== EXCERPTED PASSAGE ==
I have a couple of situations where I can't seem to get the authorization component working as I need it to work for a database source.
1) In the first case, I have two attributes set for "grant security attributes" in the data source, one of which has a single attribute value, and the other which has multiple values, e.g.
I want to set "grant security attributes" to something like "client_id role_id" where for my dataset, client_id will always be a single numeric value, but I might have multiple role_ids that can view this record. How do I specify in my data source query those multiple attribute values? I tried separating them with spaces, e.g.
'A B' role_id
where "A" and "B" represent unique values (looking to match A OR B). I also tried delimiting them with commas, but neither spaces nor commas seems to work consistently.
On the authorization end, using oracle.search.plugin.security.auth.db.DBAuthManager as the authorization plug-in, I have the authorization query set as
SELECT client_id, security_lvl as role_id from test_user_id where user_id = ?
Each user may have more than one role, so in the above query, security_lvl could be something like "B C"; I'm assuming from the documentation that the delimiter for attribute values in this case should be a space.
The crawler logs make it appear that everything is getting indexed, so I suspect the issue is on the authorization front.
2) In the second case, one of my security attributes for the data source may be NULL, meaning that there's no particular authorization restriction on a particular record, so to use the same example as in #1,
role_id might be NULL for some records, in which case, I want those records returned in the search if the client_id matches, but I can't get the records with the NULL role_id to be returned at all. Again, the crawler logs indicate that everything is being indexed, and I'm not sure if there's a log where I can further troubleshooting authorization issues.
1) The security attributes are OR'd together so if the user has any ONE of the attributes (either client ID or role ID), the document can be seen by the user. What I would try is to create a view to call rather than directly against the table. The view can then leverage a PL/SQL function and encapsulate the logic behind the security tokens to return.
So the view would look like this...
CREATE OR REPLACE VIEW USER_SECURITY_V AS
MY_SECURITY_FUNCTION(USER_T.ID) AS AUTH_ID
The PL/SQL function would look something like this...
CREATE OR REPLACE FUNCTION MY_SECURITY_FUNCTION(USER_ID NUMBER) RETURN VARCHAR2 IS
-- Do whatever you need to do to build a single space-deliminted list of tokens for both Client and Role ID "CLIENTID4 ROLEID5 ROLEID9" then return
The data source authorization query then would look like this...
SELECT AUTH_ID FROM USER_SECURITY_V A WHERE A.ID = ?
Using a PL/SQL Function to control the tokens gives you the flexibility of modifying security without having to touch the data source directly
2) I don't quite follow. If any ONE of the tokens match, the document is returned. If the role ID is null, you might try stamping each document a "master" security token indicating it's open to everyone such as "ALL". Then in the PL/SQL Function, return "ALL" in front of the actual values.
The crawler logs will only tell you what is indexed at crawl time, not how searching is actually working. Try checking the server logs. These should be under something like oracle/ses/seshome/search/base_domain/servers/AdminServer/logs
I think you'll find that if there are multiple security attributes (rather than multiple values for the same attribute) then the attributes are ANDed - the user must have a match against BOTH / ALL of the security attributes.
Within any attribute, the values should be space-separated as Stephen says.

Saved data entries
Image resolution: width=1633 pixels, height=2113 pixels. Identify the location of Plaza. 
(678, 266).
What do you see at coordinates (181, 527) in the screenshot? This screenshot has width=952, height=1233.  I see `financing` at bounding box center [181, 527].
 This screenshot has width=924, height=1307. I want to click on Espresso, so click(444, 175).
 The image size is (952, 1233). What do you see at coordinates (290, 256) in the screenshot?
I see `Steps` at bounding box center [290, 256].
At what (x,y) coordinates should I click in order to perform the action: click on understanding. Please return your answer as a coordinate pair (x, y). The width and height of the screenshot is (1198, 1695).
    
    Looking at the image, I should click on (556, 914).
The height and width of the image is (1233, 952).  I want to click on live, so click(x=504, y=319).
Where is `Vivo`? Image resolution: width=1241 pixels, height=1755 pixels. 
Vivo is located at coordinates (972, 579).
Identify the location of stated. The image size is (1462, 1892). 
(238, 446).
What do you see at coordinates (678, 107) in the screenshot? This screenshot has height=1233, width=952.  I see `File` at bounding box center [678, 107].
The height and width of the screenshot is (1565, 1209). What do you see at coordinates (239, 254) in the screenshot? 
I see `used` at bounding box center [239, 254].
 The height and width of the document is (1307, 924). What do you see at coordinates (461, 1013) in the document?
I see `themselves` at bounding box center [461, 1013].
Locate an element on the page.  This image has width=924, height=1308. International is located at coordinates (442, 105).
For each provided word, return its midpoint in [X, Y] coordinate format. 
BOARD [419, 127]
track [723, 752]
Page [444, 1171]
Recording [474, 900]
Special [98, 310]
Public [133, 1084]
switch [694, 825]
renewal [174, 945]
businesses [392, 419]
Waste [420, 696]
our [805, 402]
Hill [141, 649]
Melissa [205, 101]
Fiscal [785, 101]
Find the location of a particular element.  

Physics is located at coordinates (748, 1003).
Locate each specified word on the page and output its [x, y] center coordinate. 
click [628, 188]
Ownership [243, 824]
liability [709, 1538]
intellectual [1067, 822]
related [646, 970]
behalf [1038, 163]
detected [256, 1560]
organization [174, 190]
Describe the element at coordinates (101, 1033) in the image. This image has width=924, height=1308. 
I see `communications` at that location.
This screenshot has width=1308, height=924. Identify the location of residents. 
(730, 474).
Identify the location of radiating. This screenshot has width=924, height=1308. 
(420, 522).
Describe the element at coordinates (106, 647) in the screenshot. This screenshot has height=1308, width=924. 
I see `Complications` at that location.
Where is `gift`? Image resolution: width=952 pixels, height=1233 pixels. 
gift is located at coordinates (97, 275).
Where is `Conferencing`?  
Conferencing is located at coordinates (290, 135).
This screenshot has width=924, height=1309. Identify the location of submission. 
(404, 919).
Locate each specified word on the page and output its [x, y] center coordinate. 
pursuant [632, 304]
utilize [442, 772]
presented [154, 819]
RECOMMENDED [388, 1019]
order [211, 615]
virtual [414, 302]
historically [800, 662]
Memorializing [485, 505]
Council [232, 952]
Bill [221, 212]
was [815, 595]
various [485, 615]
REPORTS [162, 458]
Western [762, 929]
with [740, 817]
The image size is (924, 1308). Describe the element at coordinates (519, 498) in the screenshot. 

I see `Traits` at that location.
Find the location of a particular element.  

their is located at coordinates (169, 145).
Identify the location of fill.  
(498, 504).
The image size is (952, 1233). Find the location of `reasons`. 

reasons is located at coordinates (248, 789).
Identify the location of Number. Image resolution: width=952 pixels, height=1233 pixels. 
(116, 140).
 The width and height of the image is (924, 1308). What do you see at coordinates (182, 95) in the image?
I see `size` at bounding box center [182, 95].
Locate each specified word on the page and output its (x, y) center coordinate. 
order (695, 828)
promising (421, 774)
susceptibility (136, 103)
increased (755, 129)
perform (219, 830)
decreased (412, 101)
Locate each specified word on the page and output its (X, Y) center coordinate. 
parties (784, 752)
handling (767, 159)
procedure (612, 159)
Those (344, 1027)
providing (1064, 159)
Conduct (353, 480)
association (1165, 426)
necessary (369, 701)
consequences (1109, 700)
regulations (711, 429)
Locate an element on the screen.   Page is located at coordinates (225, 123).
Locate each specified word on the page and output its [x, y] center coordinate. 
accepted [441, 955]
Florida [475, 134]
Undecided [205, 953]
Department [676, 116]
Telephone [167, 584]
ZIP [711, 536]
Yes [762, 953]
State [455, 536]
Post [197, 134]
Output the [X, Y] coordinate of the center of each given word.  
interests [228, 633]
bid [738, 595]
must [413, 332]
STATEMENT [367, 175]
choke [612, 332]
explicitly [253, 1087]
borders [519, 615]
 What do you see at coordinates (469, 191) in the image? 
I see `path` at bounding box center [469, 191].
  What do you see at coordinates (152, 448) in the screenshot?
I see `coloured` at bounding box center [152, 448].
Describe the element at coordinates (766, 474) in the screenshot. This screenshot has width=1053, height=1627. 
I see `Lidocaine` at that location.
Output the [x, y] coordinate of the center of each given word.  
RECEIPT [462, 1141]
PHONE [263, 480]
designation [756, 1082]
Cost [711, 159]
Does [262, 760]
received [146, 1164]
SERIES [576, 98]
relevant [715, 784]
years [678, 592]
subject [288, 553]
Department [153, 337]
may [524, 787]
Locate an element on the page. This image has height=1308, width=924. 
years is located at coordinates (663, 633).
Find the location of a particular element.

== WORK TO COMPLETE ==
Say whether each statement agrees with the forum thread on database source authorization: (a) The poster uses oracle.search.plugin.security.auth.db.DBAuthManager as the authorization plug-in. (b) The crawler logs show how searching is actually working. (c) Within one attribute, the values should be separated by commas. For each, answer yes or no and quote the words of the thread that decide it. The records are separate material with no connection to the text.

== WRITTEN SOLUTION ==
(a) Yes: "using oracle.search.plugin.security.auth.db.DBAuthManager as the authorization plug-in"
(b) No: "The crawler logs will only tell you what is indexed at crawl time, not how searching is actually working."
(c) No: "Within any attribute, the values should be space-separated"